Go with safety and what has worked
The valuation and technical support for markets is less strong today relative to three months ago. Sentiment is fragile given what is happening in the US and emerging markets. Looking forward, I think US high yield can still perform but I would hold some duration as well. On the equity side there is always the argument for taking the long-view. My big belief there is that we have not seen the full potential of digitalisation and climate control driven change in products and business models. The FAANGs might be expensive but if anyone saw the queues outside Primark and Nike Town in London when the shops were allowed to re-open then I would put forward the view that the world is still short technology and online retailing has a long way to go. The cyclical rotation of early June is over. Triple-C high yield spreads outperformed for a couple of months, so did value indices in the equity market. It seems that was a brief response to something that should have been entirely expected – the bounce in data starting to come through. My bet would be focussed on better quality high yield and growth sectors.

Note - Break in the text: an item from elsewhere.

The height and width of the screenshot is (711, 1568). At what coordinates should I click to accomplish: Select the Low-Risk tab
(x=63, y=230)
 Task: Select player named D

One consideration for the second half of the year is the US election. I will come back to that over the summer, but it is setting up to be, perhaps, as much of a market event as Donald Trump’s victory in 2016 was. The drama around the race will surely intensify in the coming weeks given coronavirus and 20-million unemployed. I guess it is no surprise that the polls are showing Biden ahead, but these are strange times. When people in Florida argue that defying the guidance to wear face masks is a protest against the “deep state”, who knows how the US electorate will vote. Stay tuned for this one!

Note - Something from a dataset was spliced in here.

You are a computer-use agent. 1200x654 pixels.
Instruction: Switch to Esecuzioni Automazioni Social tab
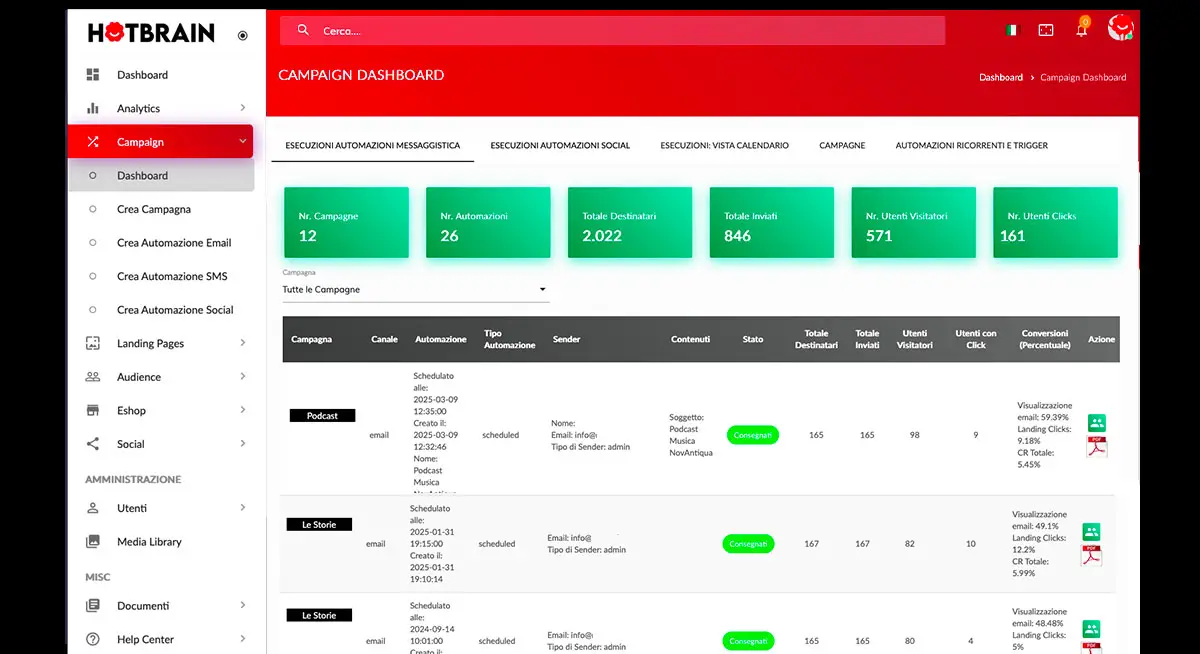[560, 146]
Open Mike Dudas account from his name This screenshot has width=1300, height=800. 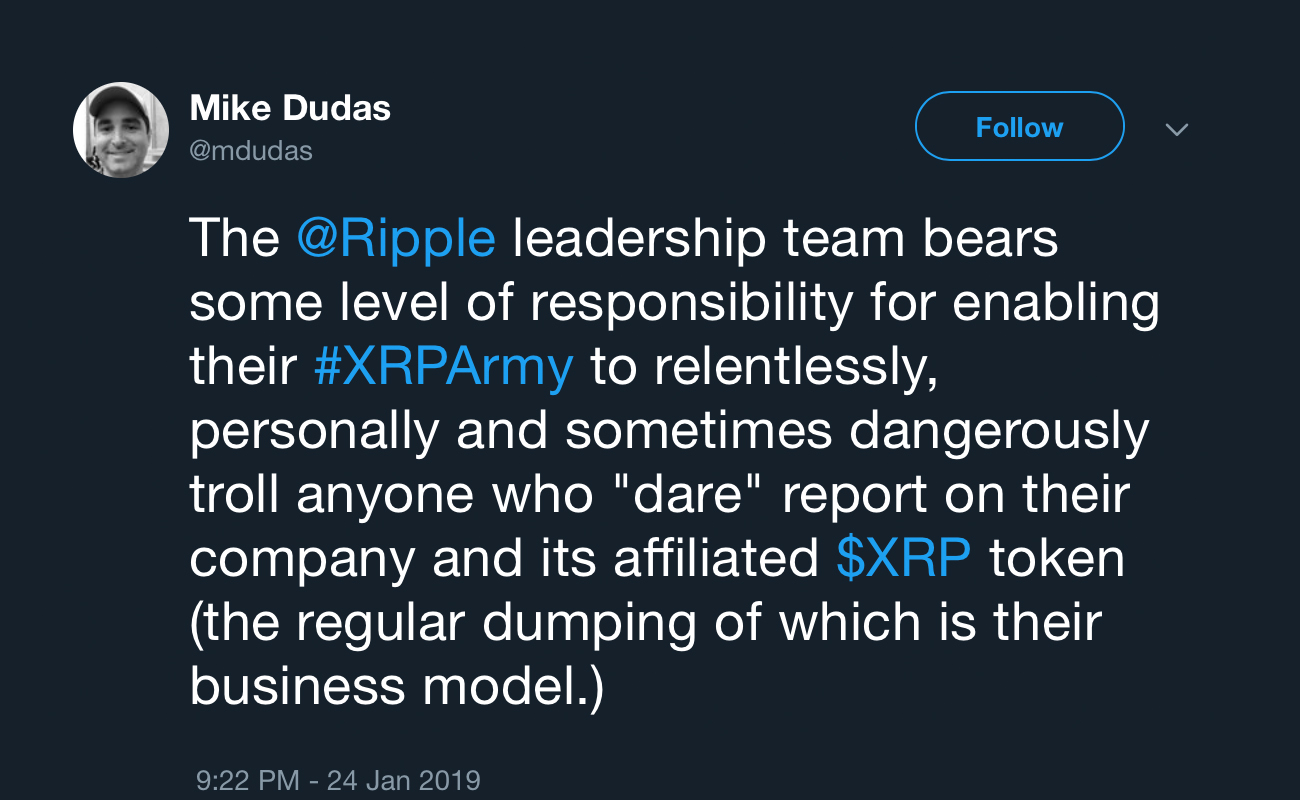289,107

I don’t begrudge Liverpool fans celebrating their club winning the Premier League. After all, they’ve had to wait a long time. The points tally speaks for itself and there have been no real challengers for months, if at all during the concluding season. Assuming life returns to some normality, next season will be interesting. Liverpool are one of a handful of clubs that have successfully defended the title in the past, but two others that have – the Manchester clubs – will surely be amongst the challengers. There will be questions – will Pep stay at City? Will Jose be able to turnaround his diminished talent at Spurs? Have Arsenal found someone in Arteta that can guide a necessary rebuilding? Can Chelsea be a consistent force? I have optimism about what is happening at United (I always do I guess). Roll on 2020/21 for a whole host of reasons!